• **Problem**
Reproduce only what runs from the line containing "Where should I" to the line containing "Open the 代码页 (Code page) globe icon" in the records below, inclusive. Keep it exact, and keep the pictures out.

BEGIN Available data

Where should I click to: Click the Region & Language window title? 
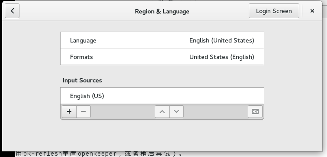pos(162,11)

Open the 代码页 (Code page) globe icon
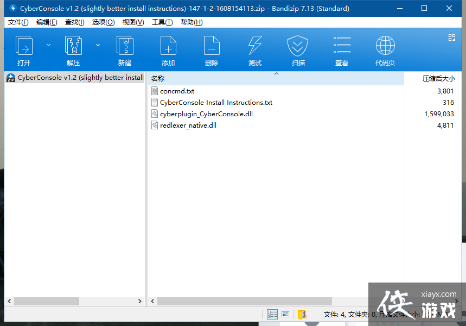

END Available data
BEGIN Available data

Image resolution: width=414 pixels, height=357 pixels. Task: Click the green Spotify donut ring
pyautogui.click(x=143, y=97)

END Available data

• **Problem solution**
Where should I click to: Click the Region & Language window title? 
pos(162,11)

Open the 代码页 (Code page) globe icon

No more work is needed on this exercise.